Но всему познавший цену,
На снегу взрастив вербену,
Утверждаю вновь и вновь:
- Сможет войны, ложь, измену
И седых столетий смену
Пережить моя любовь!
* * *
В Дербенте виноградари гуляли
И возносилась древняя лоза,
И предо мной, зеленые, мерцали
Твои, как виноградины, глаза.
В Японии попал я ненароком
На праздник вишни. И твои уста,
С вишневым породнившиеся соком,
Припоминал в разлуке неспроста.
На праздник роз меня позвав, болгары
С вином багряным сдвинули бокалы,
Но догадаться не были вольны,
Что вспоминал я, их веселью вторя,
Как на заре выходишь ты из моря
По розовому кружеву волны.
* * *
В прядильне неба женщины соткали,
Земным веленьем пашни и нови,
Из радости, надежды и печали
Полотнище для знамени Любви.
И с той поры, как вздыбленностью суши,
Кавказ мой предвосхитил взлет ракет,
Не это ль знамя осеняет души
И отражает их небесный свет?
Сердечных мук, друзья, не опасайтесь,
Чтоб в пору вьюг вам пели соловьи.
И женщинам, ликуя, поклоняйтесь,
Храня подобье Африки в крови...
"Влюбленные всех стран, соединяйтесь!"
Я начертал на знамени Любви!
* * *
Твоя сказала мама:
Посмотрим, ухажер,
Дубовый пень ли сможешь
В дрова ты превратить?
Был пень железным, как топор,
А сам топор, как пень, остер.
Но смог, в тебя влюбленный, очаг я растопить.
Жизнь подает порою топор мне до сих пор!
- Вот пень! Руби, приятель!
Огонь почти угас!
А пень железный, как топор,
А сам топор, как пень, остер,
Но вновь я заставляю огонь пуститься в пляс.
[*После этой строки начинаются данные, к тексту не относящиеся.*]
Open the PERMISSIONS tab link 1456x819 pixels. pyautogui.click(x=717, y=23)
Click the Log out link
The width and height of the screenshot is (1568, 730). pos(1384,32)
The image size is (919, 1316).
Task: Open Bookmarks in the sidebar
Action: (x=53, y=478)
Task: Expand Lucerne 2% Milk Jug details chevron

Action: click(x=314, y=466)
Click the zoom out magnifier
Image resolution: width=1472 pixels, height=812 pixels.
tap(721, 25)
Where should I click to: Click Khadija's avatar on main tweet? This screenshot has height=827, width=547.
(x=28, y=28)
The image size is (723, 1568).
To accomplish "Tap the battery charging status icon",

И от тебя не слышал поныне горьких слов
О том, что меньше стало в камине нашем дров.
* * *
Из-за тебя потребовать к барьеру
Мне в жизни рок другого не судил.
В недобрый час твою предавший веру,
Я сам твоим обидчиком прослыл.
Куда от прегрешения деваться?
И вновь себя, как недруга кляня,
Один в двух лицах выхожу стреляться,
И нету секундантов у меня.
Быть раненным смертельно на дуэли
Хотел бы я: чтобы, подняв с земли,
Меня на бурке или на шинели
К твоим ногам кавказцы принесли.
И вымолить прощение успели
Уста, что кровью изошли.
* * *
На площади, где марши ликовали,
Мы шествие военных наблюдали,
Увенчанных созвездьями наград.
Вдруг я сказал: - Имел бы вдоволь власти,
Дивизиям, сгорающим от страсти,
Назначил бы торжественный парад,
Чтоб, на седых мужей держа равненья,
С нашивками за славные раненья,
Держали строй влюбленные всех стран.
И за тебя я умереть готовый,
Шагал бы с ними, как правофланговый.
Ты рассмеялась: - Ах, мой ветеран,
Зачем парад влюбленным и равненье,
Им во сто крат милей уединенье.
ЛЮБИМЫХ ЖЕНЩИН ИМЕНА
Встревожены земные шири,
Но знаю способ я один,
Как укротить в подлунном мире
Воинственность его мужчин.
Когда б мне власть была дана,
Вершинам всем,
являя разум,
Я даровал бы в мире разом
Любимых женщин имена.
Чтоб опустились руки вдруг
Пред картою у бомбардира,
Пусть лучшей половины мира
Глаголят имена вокруг.
Когда б мне власть была дана,
Неся ответственность пред веком,
Я матерей бы имена
Присвоил пограничным рекам.
Еще дух рыцарства в чести,
И, может, власть его опеки
Переступить такие реки
Удержит воинов в пути.
В честь просветления очей,
Издав указ антивоенный,
Назвал бы звезды во вселенной
Я именами дочерей.
И сразу бы на небе мира
Не стало б в далях грозовых
Ни одного ориентира
Для самолетов боевых.
И, обретя покой, планета
Жила бы, радости полна...
Звучат всегда в душе поэта
Любимых женщин имена.
СЕНЬОРИНА
Тебя я заклинаю, сеньорина,
Еще не поздно,
на берег сойди!
Надежда, как свеча из стеарина,
Горит и тает у меня в груди.
Вели глушить моторы капитану,
Остаться пожелай на берегу.
И я, седой,
мгновенно юнгой стану,
Тебе сойти по трапу помогу.
Куда бежишь?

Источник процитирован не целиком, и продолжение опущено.